ID	Startle-I	Surprise-I
LTS	0.93	0.96
FLAP	0.92	0.90
ENF	0.88	0.86
PFDF	0.91	0.77
CARGO	0.90	0.89
STALL	0.90	0.80
NTO	0.96	0.94
NLO	0.94	0.93

Manipulation Checks

The ratings from the Startle-I, Surprise-I, Startle-VAS, and Surprise-VAS for each scenario are shown in pirate plots (Figure 3). These plots represent the mean values (square markers with labels), interquartile range in whiskers, and estimated ratings distribution. across different scenarios. The two left beans in each plot represent ratings from the Startle-I and Surprise-I, referring to the left-hand axis (ranging from 1 to 5). The two right beans represent ratings from the Startle-VAS and Surprise-VAS, corresponding to the right-hand axis (ranging from 0 to 10).

Figure 3.

Ratings from Startle-I, Startle-I, Startle-VAS and Surprise-VAS across scenarios (square markers indicate means, whiskers indicate interquartile range).

The plots illustrate that, across all test scenarios, the Startle-I scores were consistently lower than the Startle-VAS scores, whereas the Surprise-I scores were consistently higher than the Surprise-VAS scores. This may suggest that the multi-item inventories were more effective than the VASs in differentiating between subjective startle and surprise. In addition, the selected scenarios elicited a wide range of startle and surprise levels within- and between-scenarios, demonstrating the overall effectiveness of the scenarios in provoking the intended responses. This high variation in responses also facilitated the application of MCFA.
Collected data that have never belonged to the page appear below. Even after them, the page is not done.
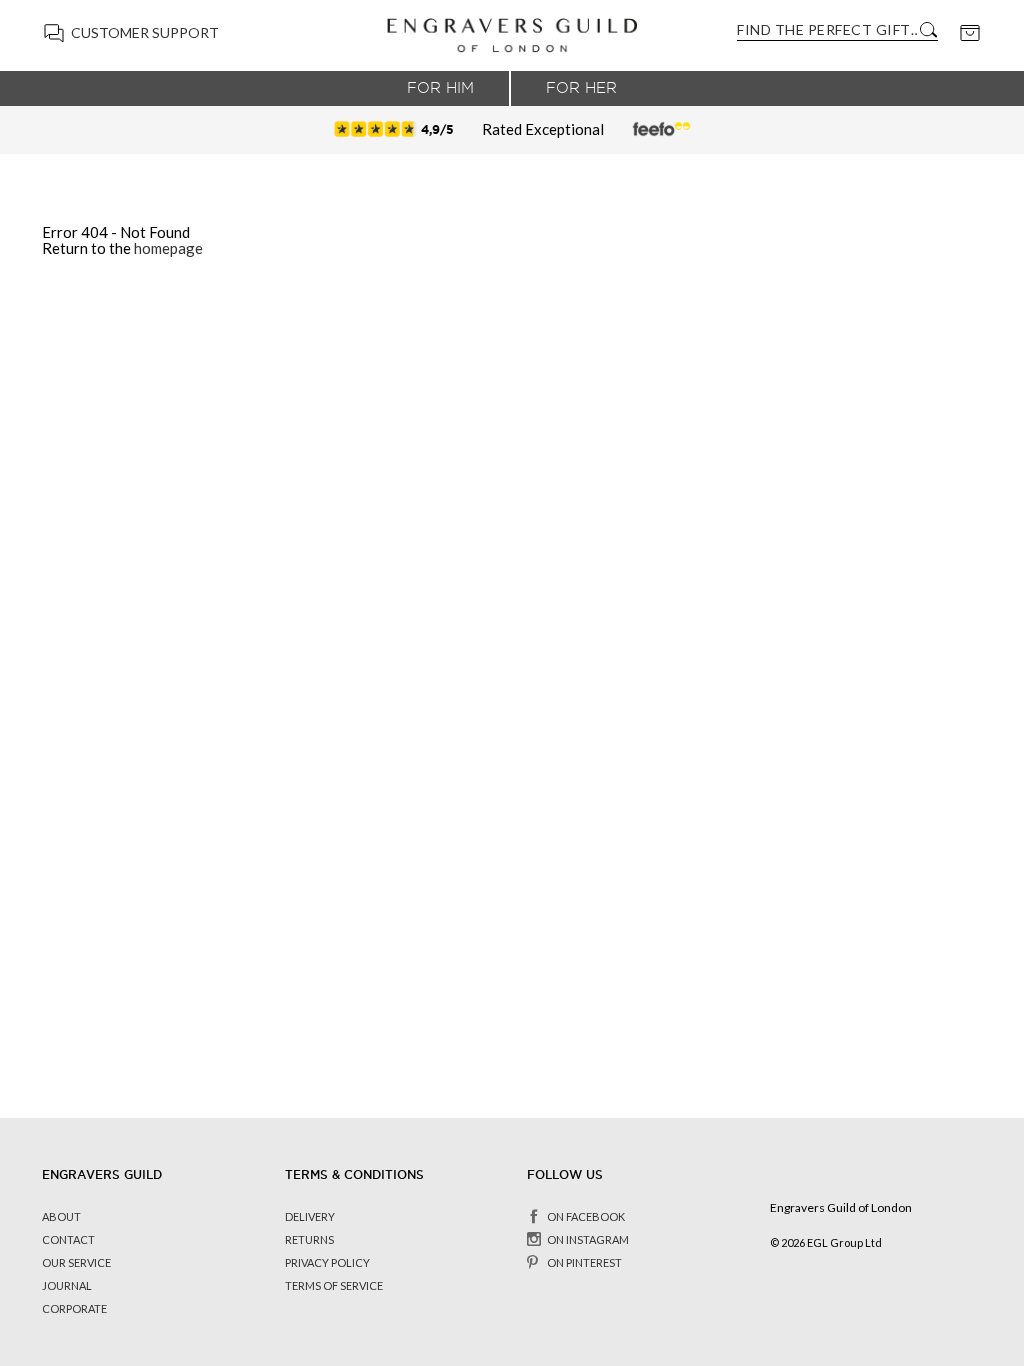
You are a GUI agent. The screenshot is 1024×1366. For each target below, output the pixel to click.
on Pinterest (584, 1262)
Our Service (76, 1262)
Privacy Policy (327, 1262)
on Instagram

Figure 4 presents the averaged levels of startle and surprise across scenarios. The dashed circles indicate groups of scenarios that do not have significantly different levels of startle and surprise as analysed using the linear mixed-effects models (see Table 7). Individual data points represent the mean values of the Startle-I and Surprise-I ratings for the scenario with markers (squares, triangles, diamonds and circles) indicating intended responses. Additionally, shaded rectangles around the data points indicate the response variability across individuals, where the width and height of each rectangle correspond to twice the standard deviation of the Startle-I and the Surprise-I in that scenario.

Figure 4.

Mean values (markers) and SDs (squares) of Startle-I and Surprise-I for each scenario. Dashed circles denote scenarios groups with non-significant differences in mean startle and surprise levels.

Table 7.

Pairwise Comparison of the Estimated Marginal Means Between-Scenarios.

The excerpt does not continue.